Subjects with deep carious lesions with or without periapical lesions (≥3 mm) were recruited at the University of Texas School of Dentistry at Houston and at the University of Pittsburgh. Genomic DNA samples of 400 patients were sorted into 2 groups: 183 cases with deep carious lesions and periapical lesions (cases) and 217 cases with deep carious lesions but without periapical lesions (controls). Eight single nucleotide polymorphisms (SNPs) in HSPA4, HSPA6, HSPA1L, HSPA4L, and HSPA9 genes were selected for genotyping. Genotypes were generated by end point analysis by using Taqman chemistry in a real-time polymerase chain reaction assay. Allele and genotype frequencies were compared among cases and controls by using χ2 and Fisher exact tests as implemented in PLINK v.1.07. In silico analysis of SNP function was performed by using Polymorphism Phenotyping V2 and MirSNP software.

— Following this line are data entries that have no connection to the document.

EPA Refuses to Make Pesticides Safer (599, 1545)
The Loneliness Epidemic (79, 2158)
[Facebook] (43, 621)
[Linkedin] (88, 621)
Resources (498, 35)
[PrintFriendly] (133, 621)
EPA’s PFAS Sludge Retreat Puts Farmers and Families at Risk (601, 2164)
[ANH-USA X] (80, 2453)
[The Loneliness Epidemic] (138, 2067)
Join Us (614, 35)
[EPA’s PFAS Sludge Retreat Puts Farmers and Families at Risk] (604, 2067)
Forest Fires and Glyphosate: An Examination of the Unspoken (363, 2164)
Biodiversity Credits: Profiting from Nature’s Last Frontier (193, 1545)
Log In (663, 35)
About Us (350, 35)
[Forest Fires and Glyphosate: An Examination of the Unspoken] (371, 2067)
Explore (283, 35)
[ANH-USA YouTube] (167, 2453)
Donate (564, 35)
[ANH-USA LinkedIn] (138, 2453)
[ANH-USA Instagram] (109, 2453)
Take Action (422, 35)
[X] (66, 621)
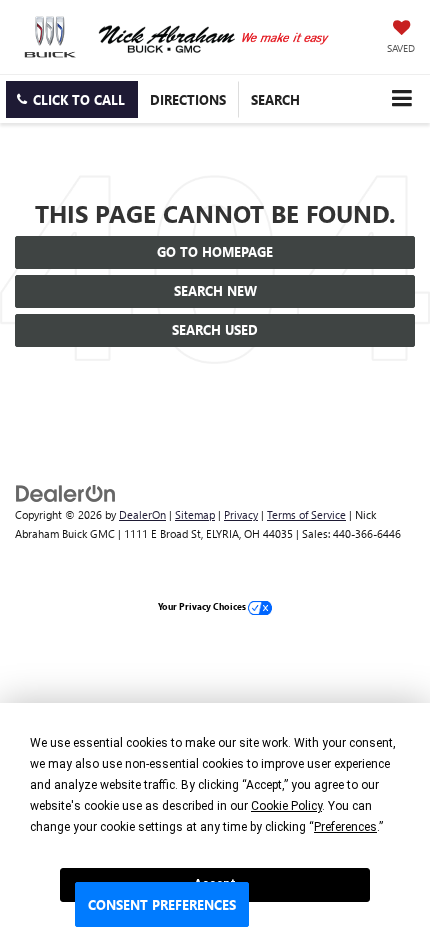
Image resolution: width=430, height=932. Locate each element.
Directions (188, 99)
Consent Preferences (162, 904)
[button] (72, 99)
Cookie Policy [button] (286, 806)
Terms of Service (306, 514)
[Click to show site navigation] (401, 98)
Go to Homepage (215, 251)
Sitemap (195, 514)
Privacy (241, 514)
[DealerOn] (66, 492)
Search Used (215, 329)
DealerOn (142, 514)
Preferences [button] (345, 827)
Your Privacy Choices (203, 606)
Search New (215, 290)
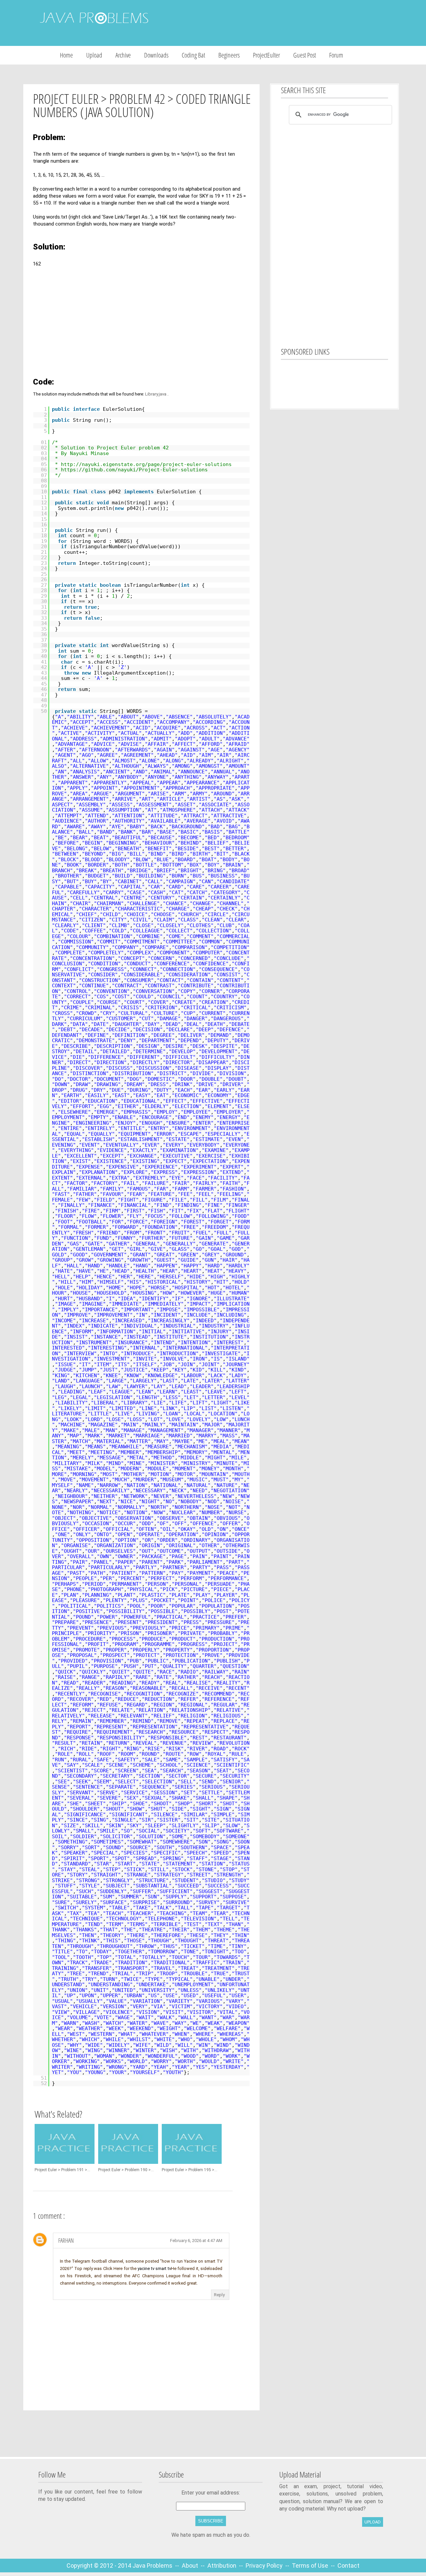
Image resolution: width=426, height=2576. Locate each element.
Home (66, 55)
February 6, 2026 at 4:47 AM (196, 2240)
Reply (219, 2294)
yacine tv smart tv (154, 2268)
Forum (336, 55)
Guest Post (304, 55)
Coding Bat (193, 55)
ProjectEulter (266, 55)
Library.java (156, 394)
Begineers (229, 55)
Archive (123, 55)
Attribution (222, 2565)
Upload (94, 55)
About (190, 2565)
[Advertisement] (288, 23)
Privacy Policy (265, 2565)
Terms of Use (310, 2565)
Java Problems (152, 2565)
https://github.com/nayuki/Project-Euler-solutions (134, 470)
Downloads (156, 55)
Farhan (66, 2240)
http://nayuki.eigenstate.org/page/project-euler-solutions (146, 464)
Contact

Overall, SNPs in HSPA1L and HSPA6 showed significant allelic association with cases of deep caries and periapical lesions (P < .05). We also observed altered transmission of HSPA1L SNP haplotypes (P = .03). In silico analysis of HSPA1L rs2075800 function showed that this SNP results in a glutamine-to-lysine substitution at position 602 of the protein and might affect the stability and function of the final protein.


Variations in HSPA1L and HSPA6 may be associated with periapical lesion formation in individuals with untreated deep carious lesions. Future studies could help predict host susceptibility to developing apical periodontitis.